Angel Reese and Olivia Dunne are having enormous success with their NIL deals. Photo courtesy of SI Swimsuit.
JULIA LORELLI | SPORTS REPORTER | firstname.lastname@example.org
Overtime, or “OT”, is an opinion column series where the Collegian takes national sports headlines or polarizing topics and gives them a Butler-centric angle.
For over two years now, the National Collegiate Athletic Association (NCAA) has allowed athletes to earn money based on their name, image and likeness (NIL), but for the most part, the money has gone to men’s athletics. LSU stands apart, as they lead the NCAA in NIL deals for women’s sports.
The Tigers are setting the standard for women’s athletics in NIL with two of the top 10 collegiate earners in the country; gymnastics icon and Sports Illustrated (SI) swimsuit model Olivia “Livvy” Dunne and basketball star Angel Reese.
Dunne has made over $3.5 million through her NIL deals while partnering with several companies such as American Eagle, Forever 21 and Vuori. She was also featured in this year’s SI Swimsuit Issue, and started the Livvy fund which aims to educate women on partnerships and branding. At only 20 years old, Dunne is the highest-paid female collegiate athlete and third highest overall.
Reese has made a total of $1.6 million through her NIL deals. She has 17 different sponsors who endorse her including Coach, Amazon, Wingstop, Bose, Banter, Sonic, Raising Cane’s and more. Nicknamed “Bayou Barbie,” Reese has used her influence to become a savvy businesswoman.
Kaelyn Hart, a first-year criminology-psychology major, said social media has impacted the way that the world sees women athletes. She sees it as a positive thing because it allows them to grow and influence more people.
“I think [seeing women in sports] just goes to show how much of an impact having a social media following can help female athletes excel more in their field,” Hart said.
It is not easy to be a leader, but Dunne and Reese both realize the opportunities they have been given with their NIL deals. There is definitely pressure to be it all: a student, athlete, businesswoman, role model and leader. The list goes on and on.
Dunne is stereotyped as being a “dumb blonde” and over-using her sexuality to take advantage of NIL deals. Reese has had to deal with racist double standards and media outrage after her hand gesture against Iowa Hawkeyes’ point guard Caitlin Clark even though Clark made the same gesture twice earlier in the tournament. With stereotypes working against them, Dunne and Reese have shown that if you believe in something, nothing is too great an obstacle.
According to an interview with Sports Illustrated, Dunne and Reese said they are up to the challenge of overcoming all of these boundaries because it allows them to inspire people. They want to use their NIL to promote women’s sports while empowering women and girls to follow their dreams.
Abby Phillips, a first-year speech, language and hearing sciences major, thinks that having two women on the list is a good start, but hopes for a more equitable list in the future as women’s athletics continue to gain more popularity.
“It shows a lot that they’re the only two women in the top 10,” Phillips said. “I think that they’re both great athletes, but are on the list for completely different reasons.

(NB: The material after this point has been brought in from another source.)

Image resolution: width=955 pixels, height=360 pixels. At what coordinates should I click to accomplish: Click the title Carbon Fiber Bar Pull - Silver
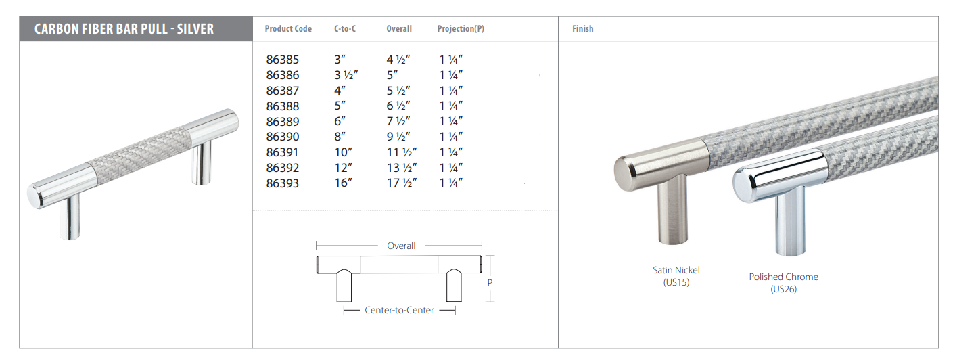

I think Livvy Dunne being on the list shows a lot how female athletes are valued more based on their looks and social media status rather than their actual athletic talent. Angel Reese, on the other hand, represents a new sense of competition and way of playing basketball that a lot of young athletes look up to and relate to.”
Dunne and Reese’s impact is felt far beyond LSU. Just as people all over the world are following Dunne and Reese, students here at Butler are no different. Masses of fans admire the athletes for how they are moving things forward for women in sports.
It is disappointing that it is the 21st century and women are not getting the respect they deserve based on their gender. Society has come a long way in many cases, but not when it comes to acknowledging women or their achievements. In most cases, women are only shown based on their looks, not their athletic ability, which shows how misogyny still exists for women in sports.
Abby Maroun, a first-year chemistry major and long-time figure skater, is frustrated about the lack of acknowledgement of women in sports in general.
“I know that in general, men’s sports are more popular, but why is that even the case?” Maroun said. “As a female athlete, I know the effort and dedication that goes into your craft, and it sickens me to know that only two of the amazing women were acknowledged. Overall, men having more popularity in their sport just because they’re men makes me annoyed.”
While Dunne and Reese are rolling in money from their NIL deals, they want to ultimately use their popularity for the greater good of women in sports by showing everyone that female athletes are just as strong and accomplished as male athletes.